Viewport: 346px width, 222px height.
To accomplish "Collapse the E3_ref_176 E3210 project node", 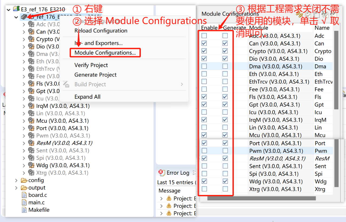I will tap(8, 9).
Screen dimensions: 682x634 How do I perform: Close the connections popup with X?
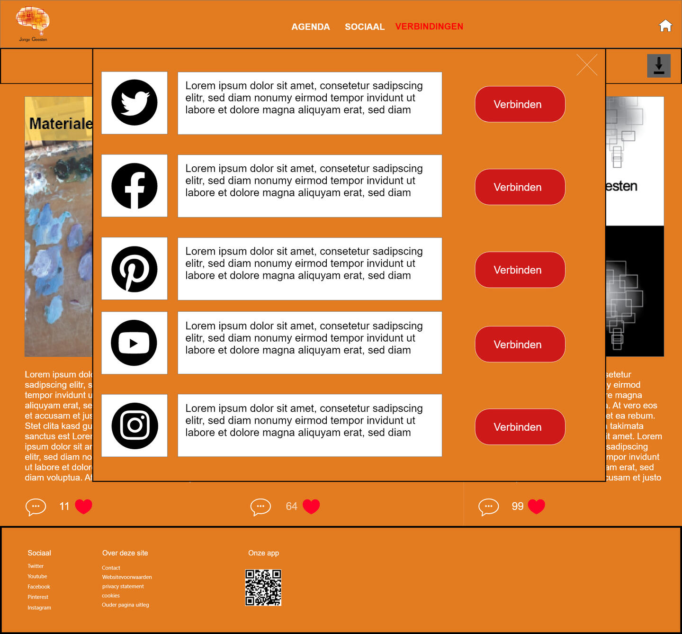[x=587, y=65]
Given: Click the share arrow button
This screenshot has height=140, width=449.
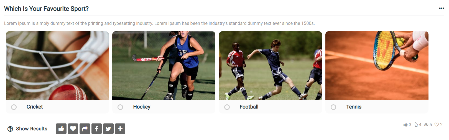Looking at the screenshot, I should click(x=85, y=129).
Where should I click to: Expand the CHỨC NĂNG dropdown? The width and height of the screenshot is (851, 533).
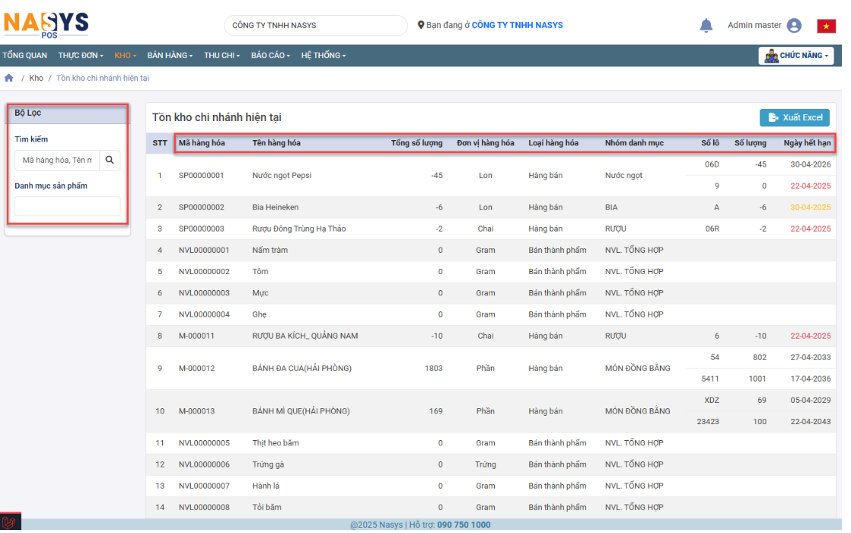(x=796, y=56)
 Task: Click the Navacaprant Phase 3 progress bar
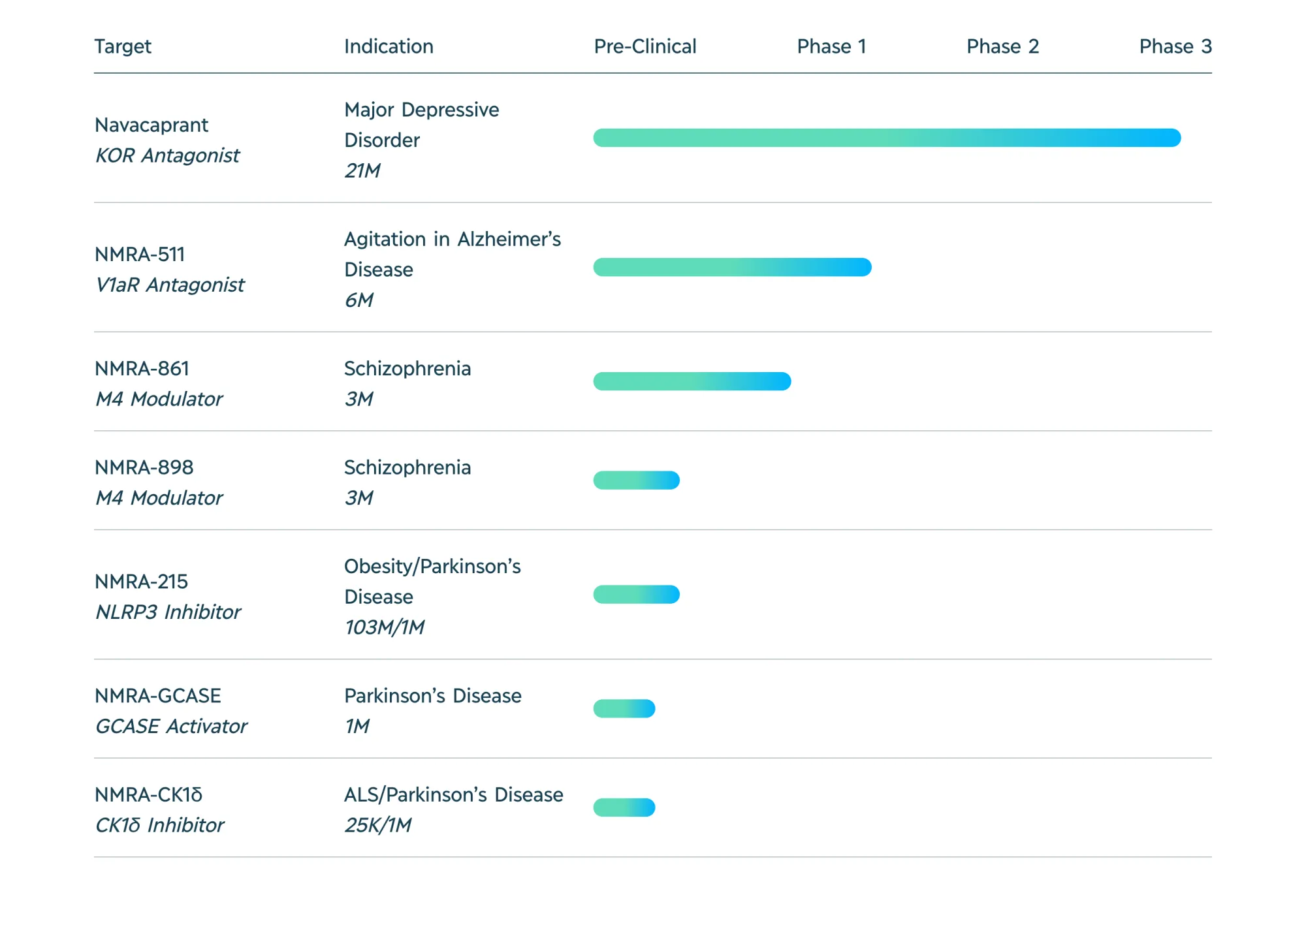(886, 138)
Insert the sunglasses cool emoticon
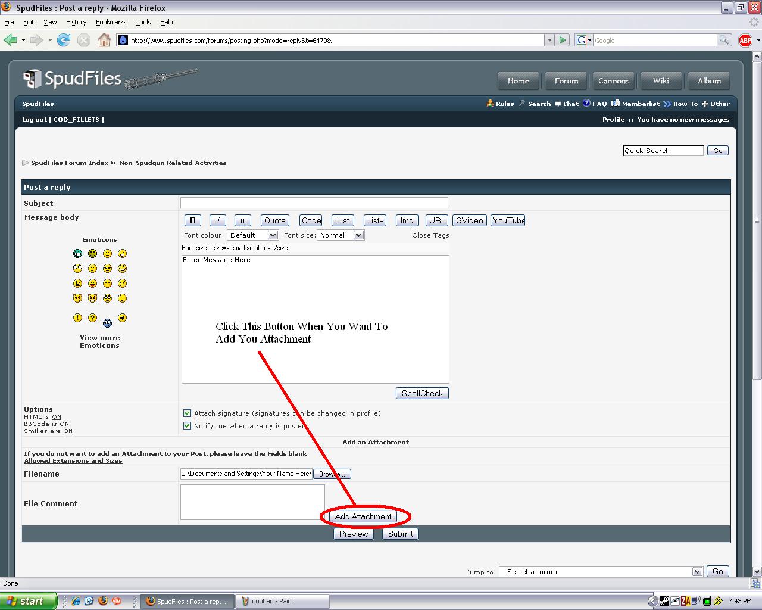Screen dimensions: 762x610 point(107,269)
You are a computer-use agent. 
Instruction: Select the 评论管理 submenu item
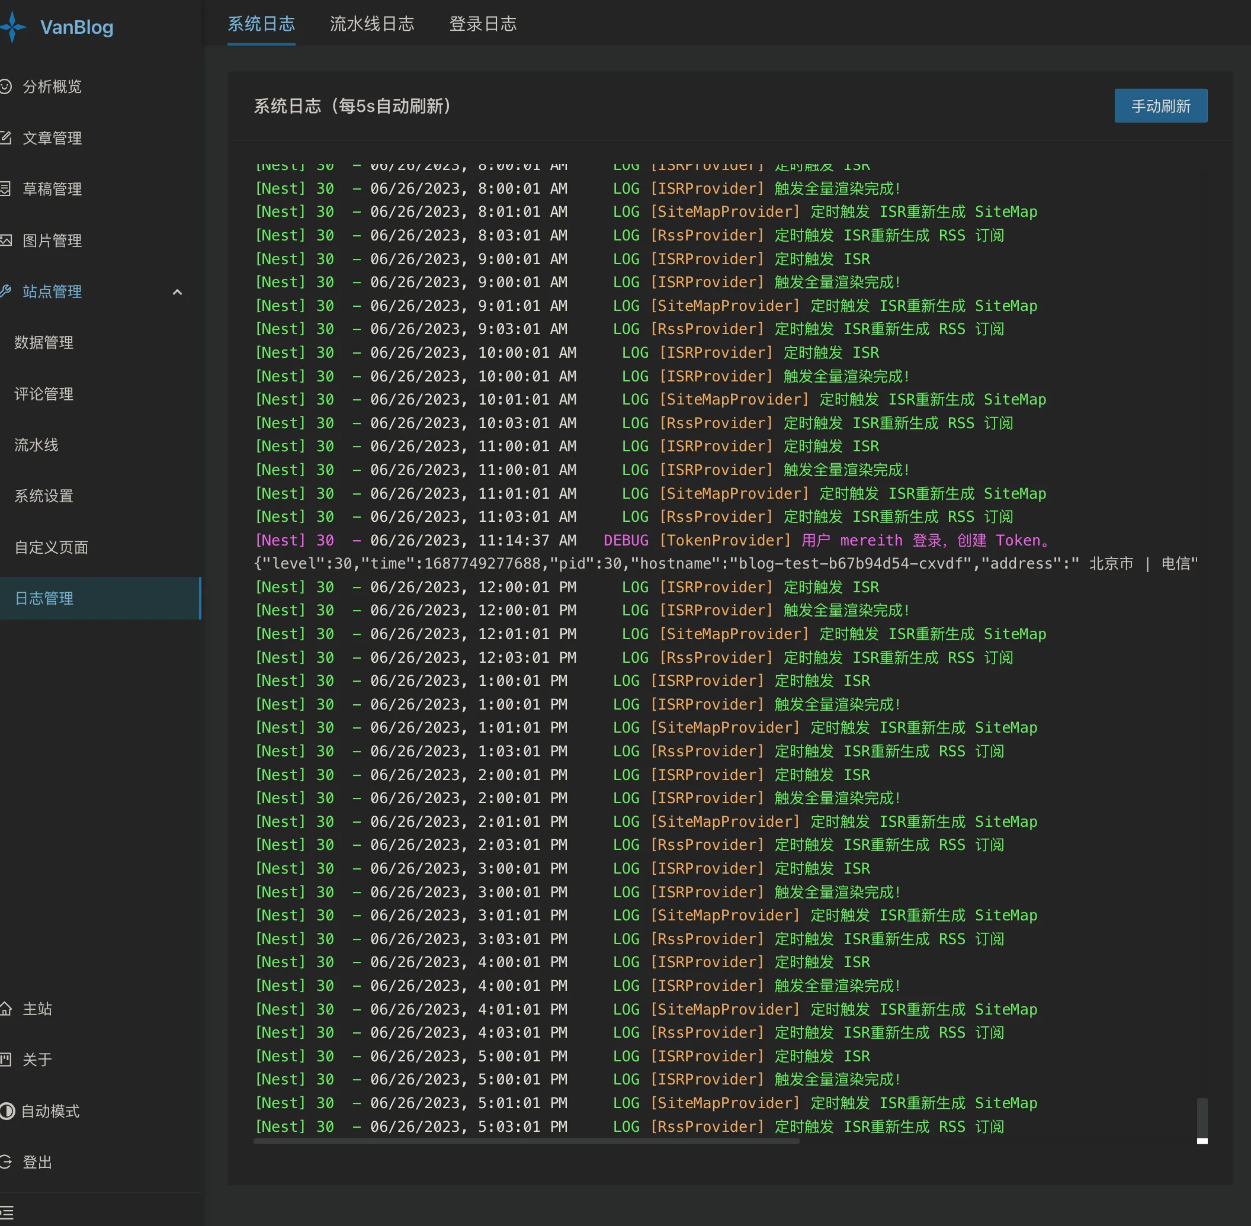44,394
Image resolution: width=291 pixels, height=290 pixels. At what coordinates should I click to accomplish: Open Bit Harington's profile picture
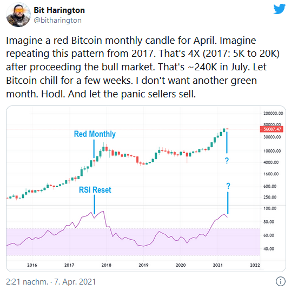pos(18,15)
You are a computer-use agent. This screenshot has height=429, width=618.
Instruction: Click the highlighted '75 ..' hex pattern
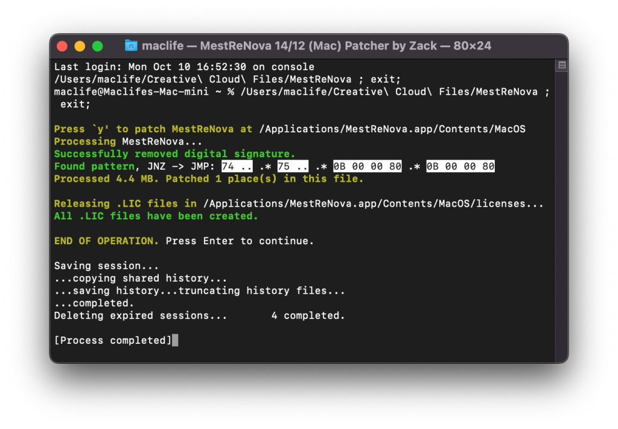pos(292,166)
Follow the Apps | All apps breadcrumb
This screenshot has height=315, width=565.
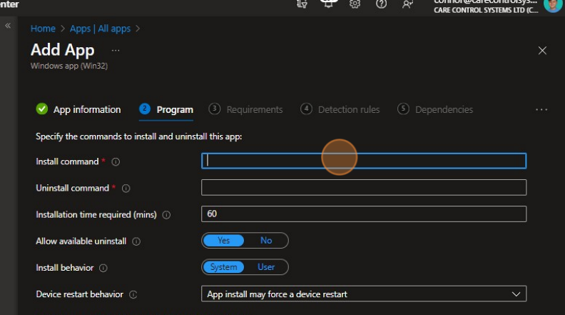point(100,29)
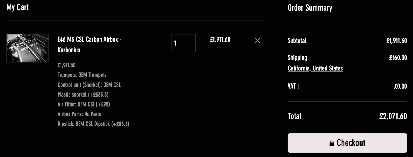The width and height of the screenshot is (413, 157).
Task: Proceed with the Checkout button
Action: click(x=347, y=143)
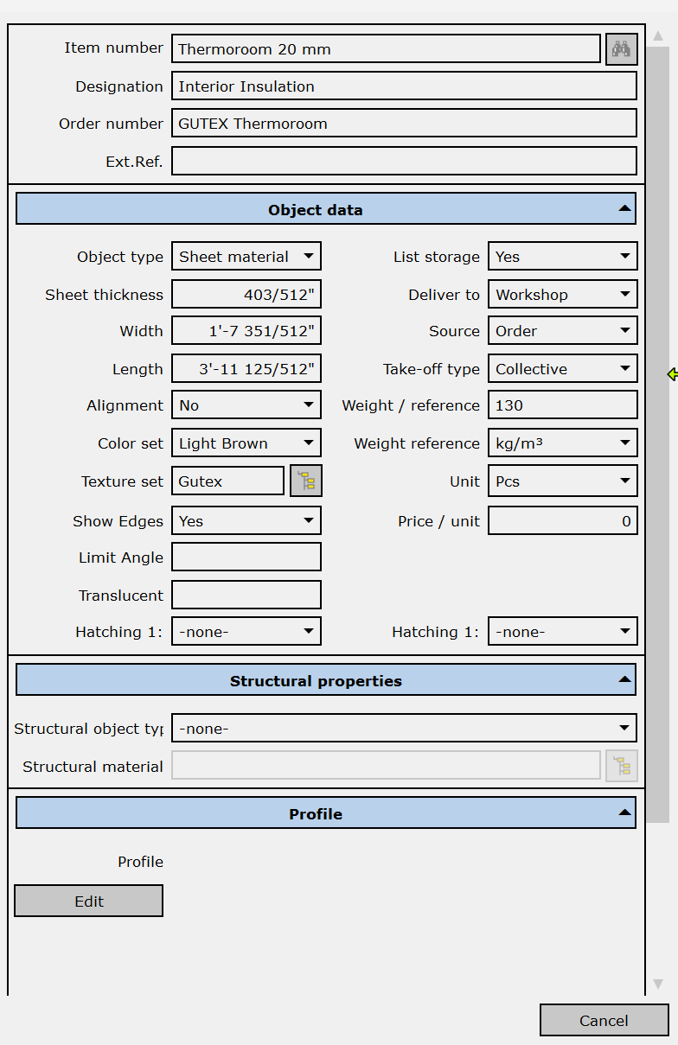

------------------------------

[WHAT TO PRODUCE]:
Could you copy out everything in the records above, from the line containing "Task: Click the" down to the end of the records, word for word and without the pictures?

[CORRECT ANSWER]:
 Task: Click the Navacaprant Phase 3 progress bar
(886, 138)
Insert the sunglasses cool emoticon
Screen dimensions: 762x610 point(107,269)
You are a computer-use agent. 
Instruction: Select the 评论管理 submenu item
44,394
Image resolution: width=291 pixels, height=290 pixels. At what coordinates should I click to accomplish: Open Bit Harington's profile picture
pos(18,15)
You are a computer-use agent. This screenshot has height=429, width=618.
Instruction: Click the highlighted '75 ..' hex pattern
pos(292,166)
Follow the Apps | All apps breadcrumb
This screenshot has height=315, width=565.
point(100,29)
The width and height of the screenshot is (413, 157).
Task: Proceed with the Checkout button
Action: click(x=347, y=143)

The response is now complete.